Linda Chiarle, sales executive at MSC Software, a Santa Ana, Calif.-based Sun solution provider, said she sees no problem if Sun develops a new channel to sell its x86 and Linux line, as long as the vendor makes the new products available to all of its channels. "It's OK as long as it doesn't affect its traditional channels," she said.

Sun's sharper focus on the SMB market can only help traditional partners, said Kevin Reith, manager of strategic technology at Info Systems, a Wilmington, Del.-based Sun solution provider. However, despite the big rush to the SMB space by Sun and other vendors, Reith said he believes that eventually, 80 percent of the business will be generated by the 20 percent of solution providers that understand the market.

Scott McNealy, Sun's chairman, president and CEO, hinted during his keynote at last week's LinuxWorld conference in San Francisco that Sun may soon unveil Linux-based desktop PCs.
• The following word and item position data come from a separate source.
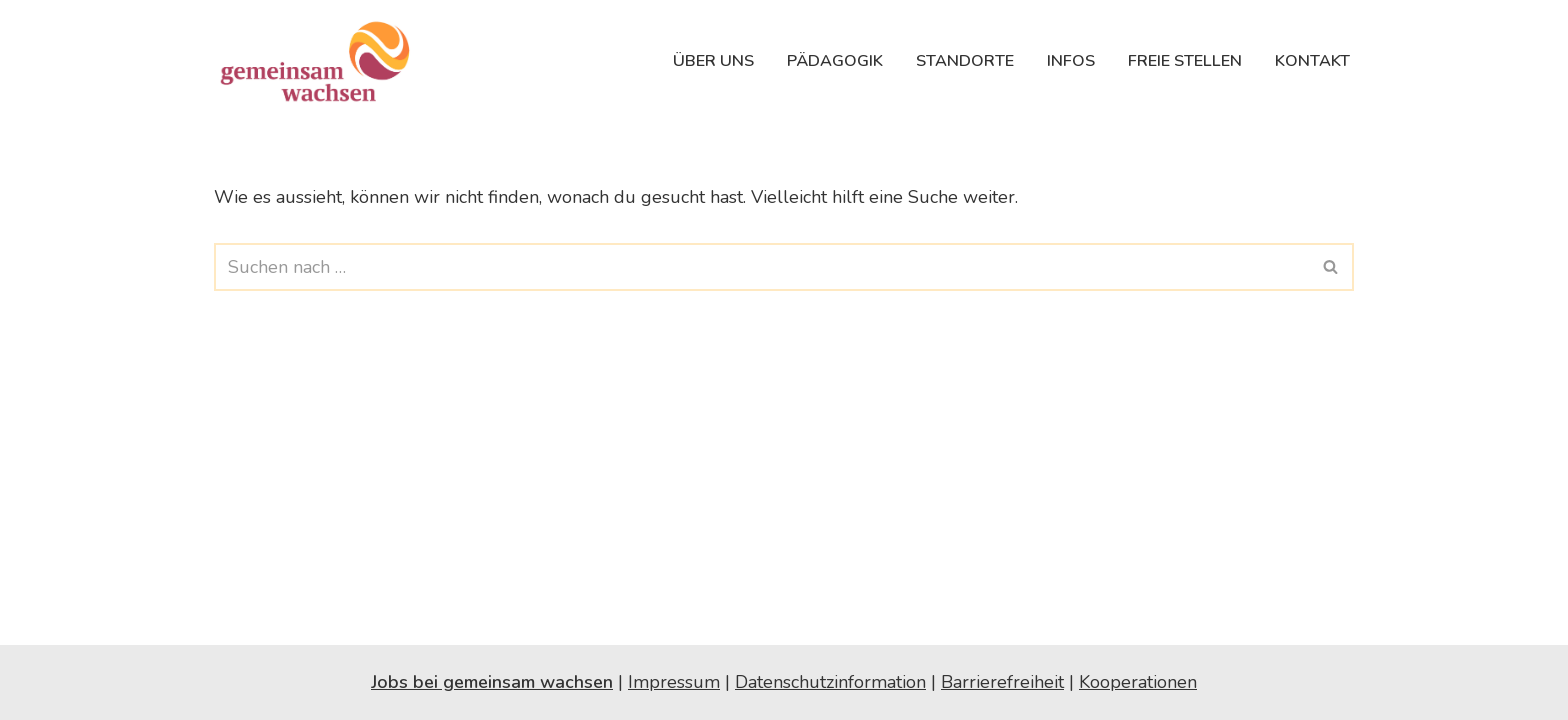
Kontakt (1312, 61)
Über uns (713, 61)
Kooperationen (1138, 682)
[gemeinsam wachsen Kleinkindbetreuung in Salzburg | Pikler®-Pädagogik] (319, 61)
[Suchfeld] (761, 267)
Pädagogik (835, 61)
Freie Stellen (1185, 61)
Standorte (965, 61)
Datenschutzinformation (830, 682)
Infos (1071, 61)
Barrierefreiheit (1002, 682)
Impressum (674, 682)
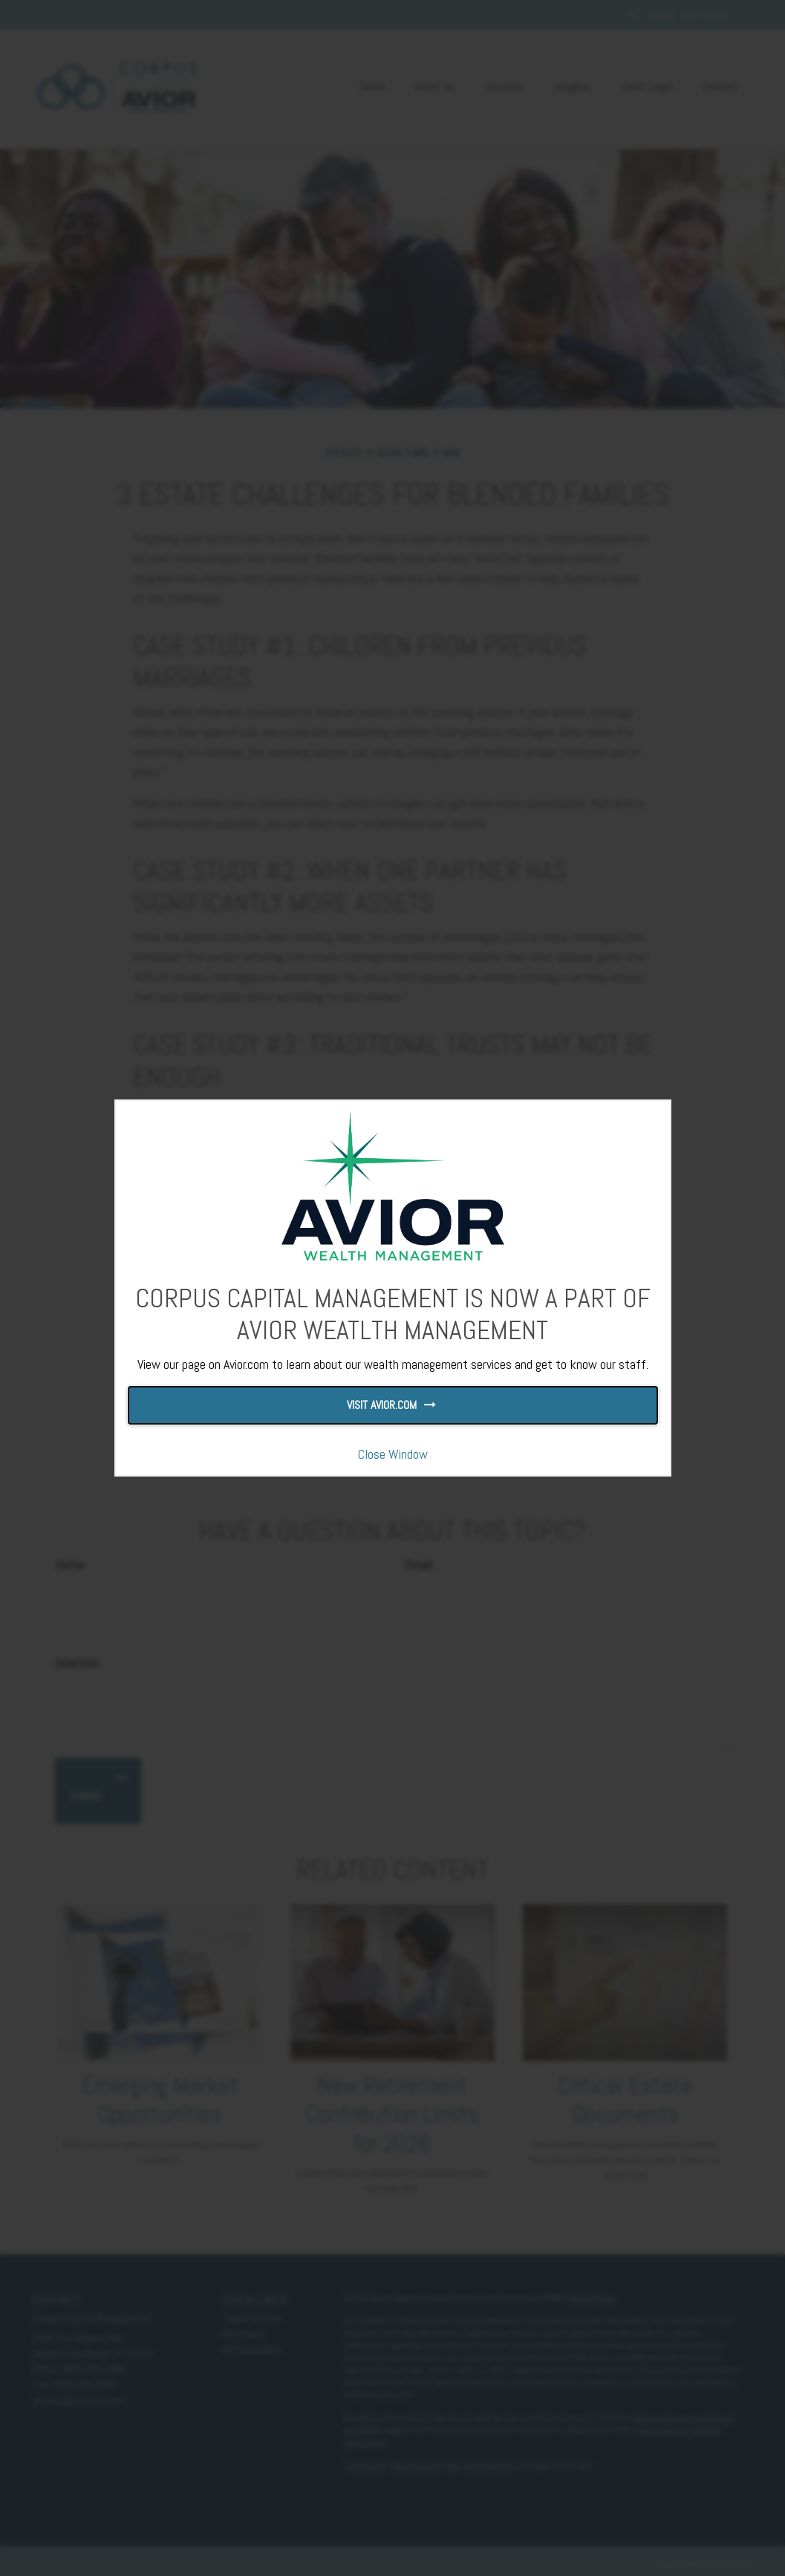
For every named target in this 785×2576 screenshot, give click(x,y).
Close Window (393, 1453)
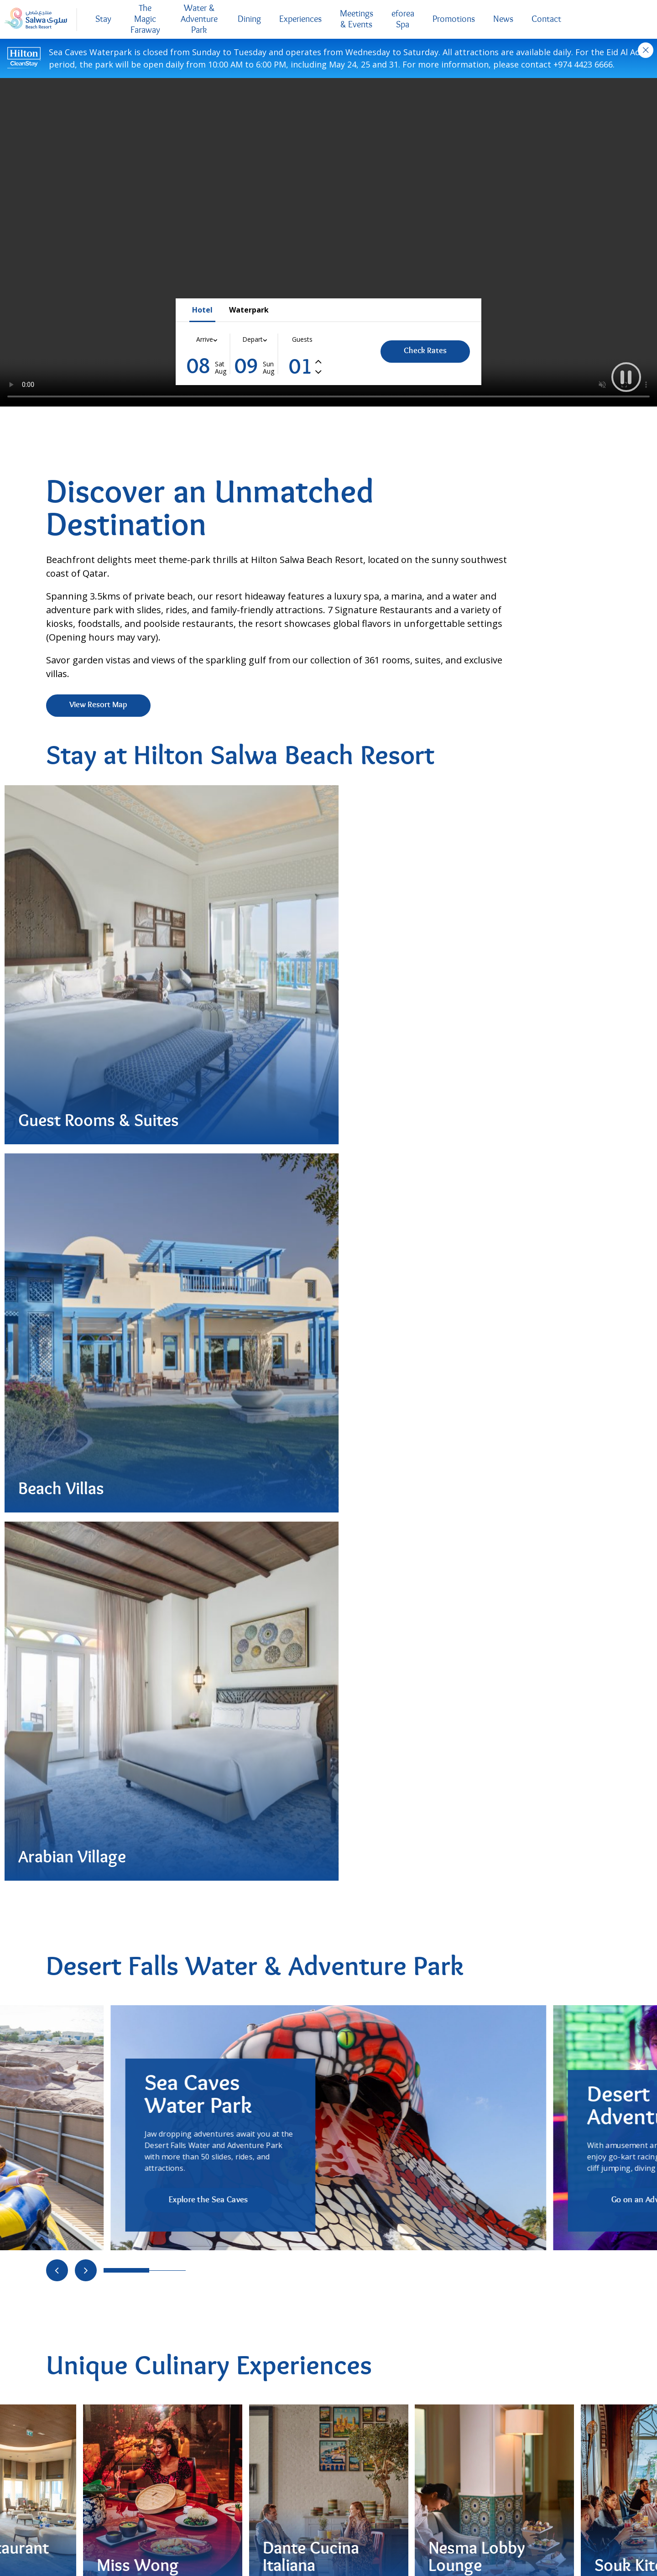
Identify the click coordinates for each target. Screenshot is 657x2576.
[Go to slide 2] (176, 1739)
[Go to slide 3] (195, 1739)
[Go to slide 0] (126, 1400)
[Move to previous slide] (57, 1401)
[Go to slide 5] (231, 1739)
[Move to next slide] (86, 1401)
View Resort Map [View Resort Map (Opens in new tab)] (98, 705)
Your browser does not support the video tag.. (328, 242)
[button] (624, 375)
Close (645, 50)
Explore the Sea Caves (208, 1330)
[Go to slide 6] (249, 1739)
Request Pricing (385, 2164)
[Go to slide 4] (213, 1739)
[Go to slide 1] (158, 1739)
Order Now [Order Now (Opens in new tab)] (88, 1949)
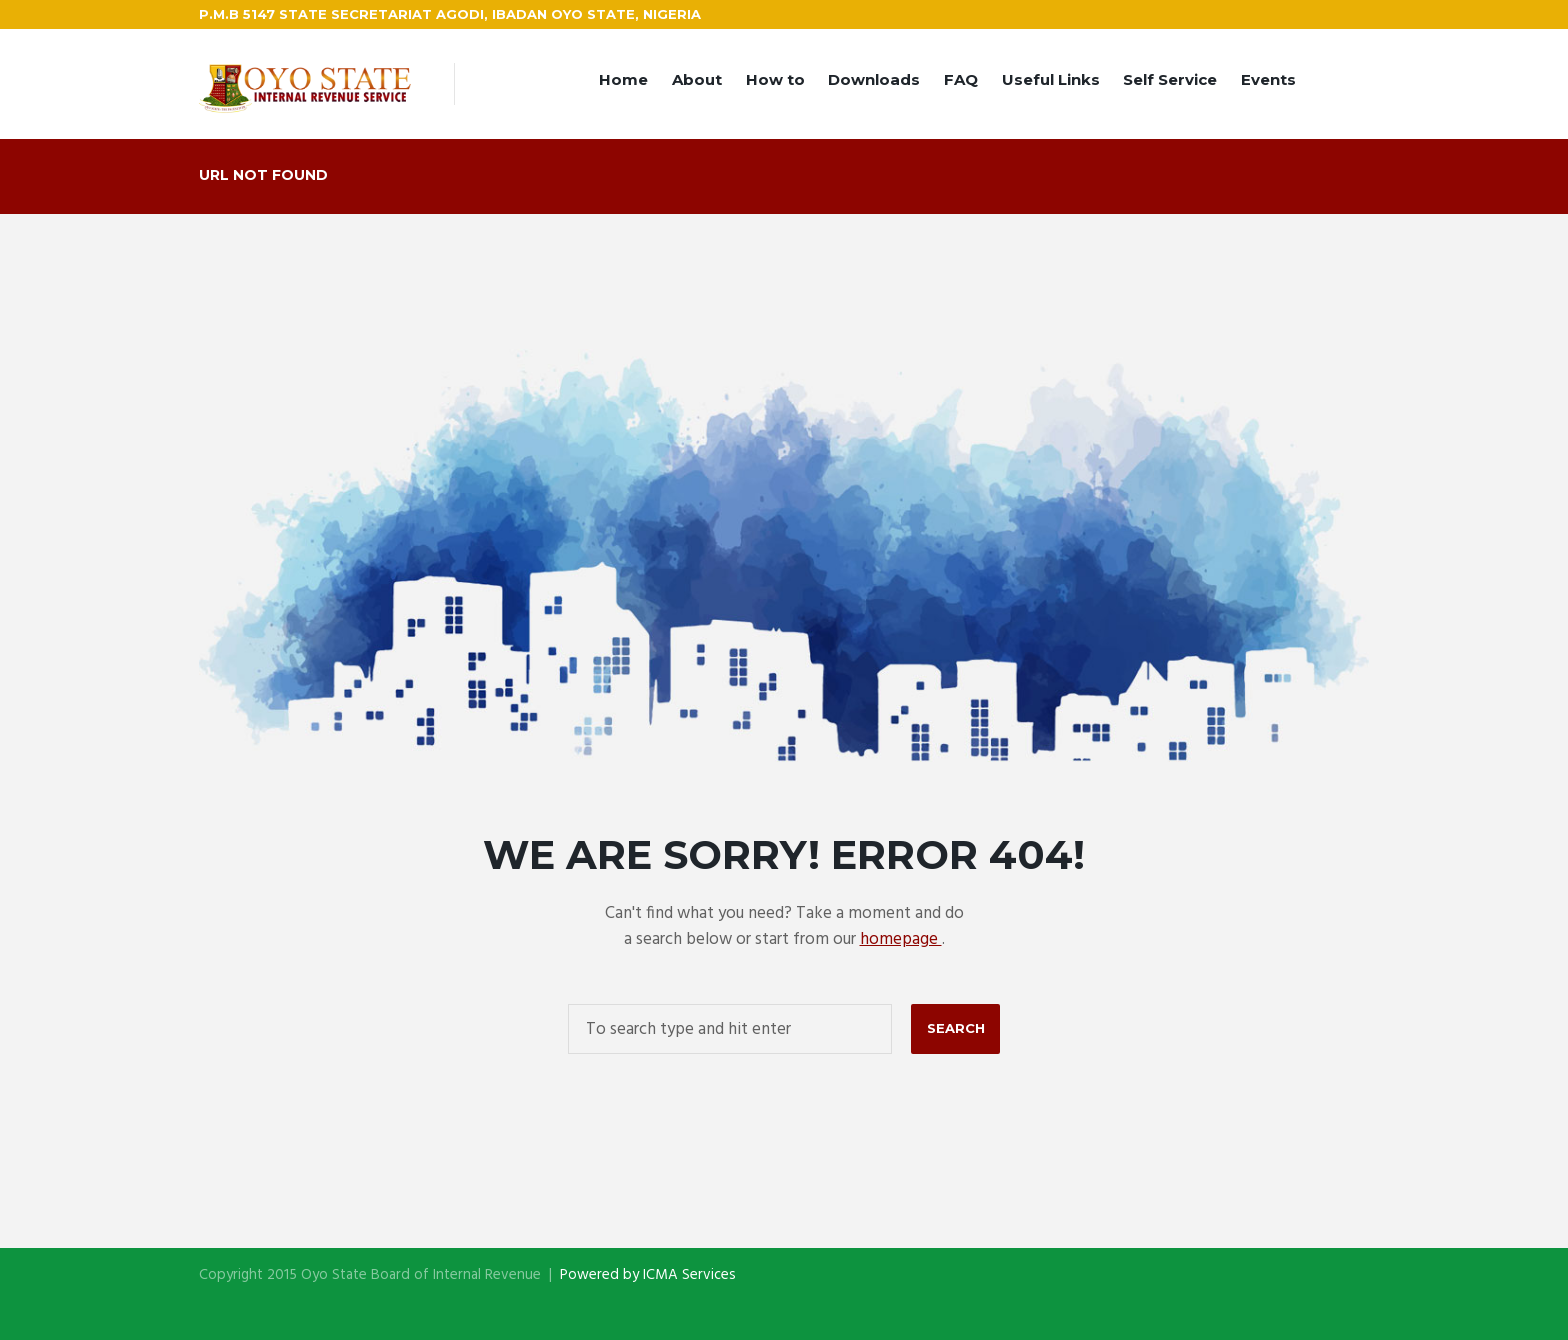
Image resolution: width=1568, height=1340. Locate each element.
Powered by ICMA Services (648, 1275)
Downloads (874, 79)
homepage (901, 939)
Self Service (1170, 79)
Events (1268, 79)
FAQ (961, 79)
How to (775, 79)
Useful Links (1051, 79)
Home (623, 79)
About (697, 79)
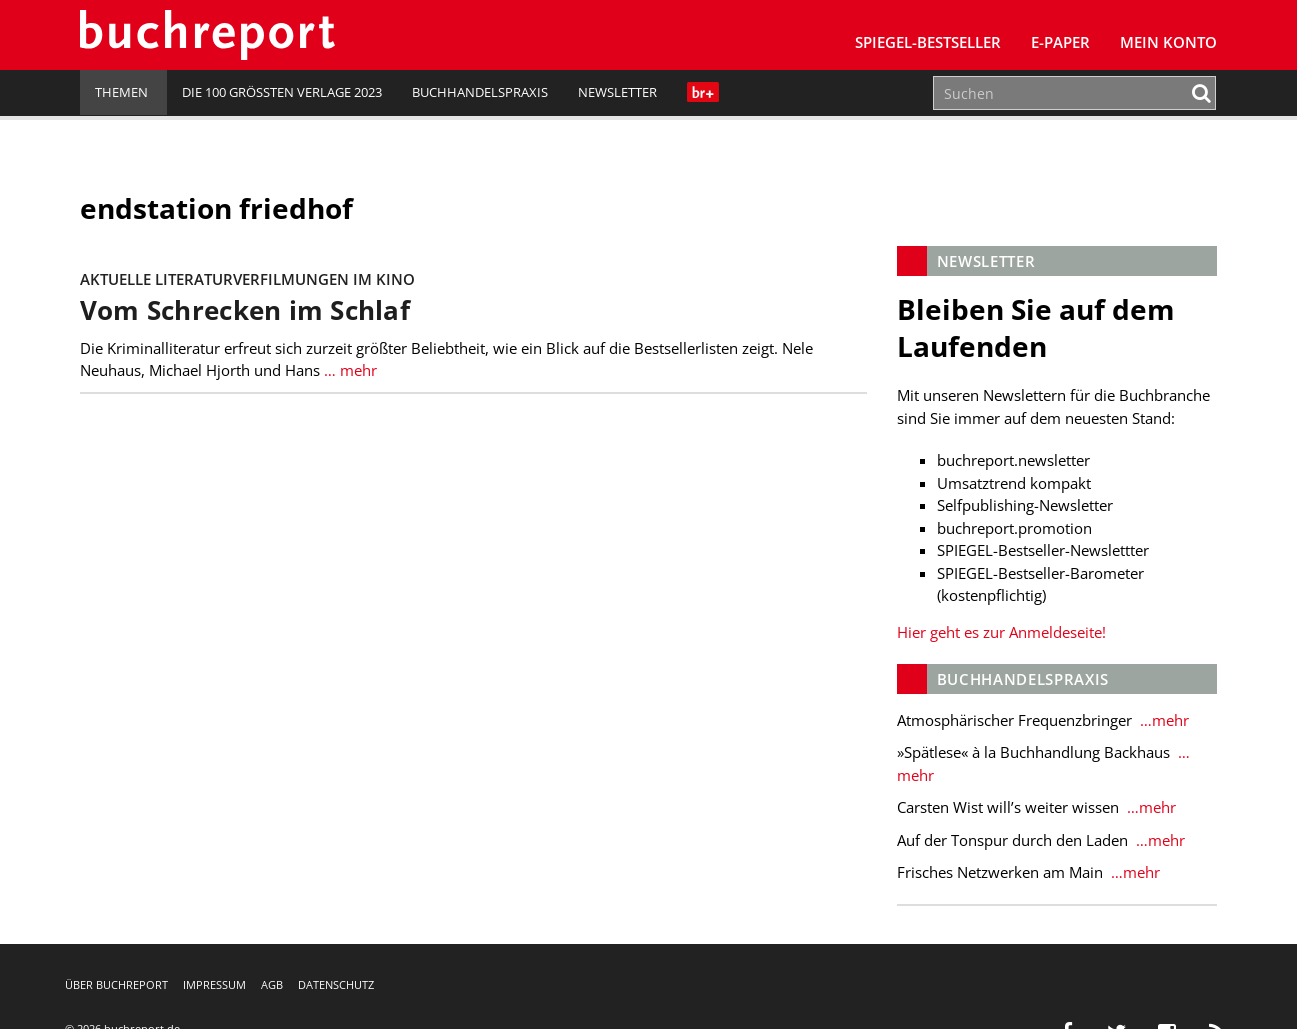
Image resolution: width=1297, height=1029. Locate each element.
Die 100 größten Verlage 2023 (282, 92)
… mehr (348, 370)
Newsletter (617, 92)
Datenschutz (336, 984)
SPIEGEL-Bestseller (928, 42)
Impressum (214, 984)
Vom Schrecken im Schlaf (245, 310)
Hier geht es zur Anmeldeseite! (1001, 632)
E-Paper (1060, 42)
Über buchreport (116, 984)
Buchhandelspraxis (480, 92)
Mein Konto (1168, 42)
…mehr (1162, 720)
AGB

He said the market for Linux on client devices grew 30 percent over the past year, compared with a 5 percent decline in Linux in the server market.

McNealy told LinuxWorld attendees to "stay tuned" for future announcements from Sun about its plans to push Linux onto the client, and applauded the open-source community for "doing things the attorney general couldn't accomplish" to challenge Microsoft's monopoly in desktop operating systems.

"Come to the Sun Network show next month," McNealy told observers at the QandA, when asked repeatedly if Sun was planning to unveil a Linux desktop product. Sun is holding its first Sun Network show here Sept. 18.

At the LX50 launch the day before LinuxWorld kicked off, Jonathan Schwartz, executive vice president of Sun's Software Group, hinted that the vendor also plans to expand its Linux strategy beyond the entry-level server space.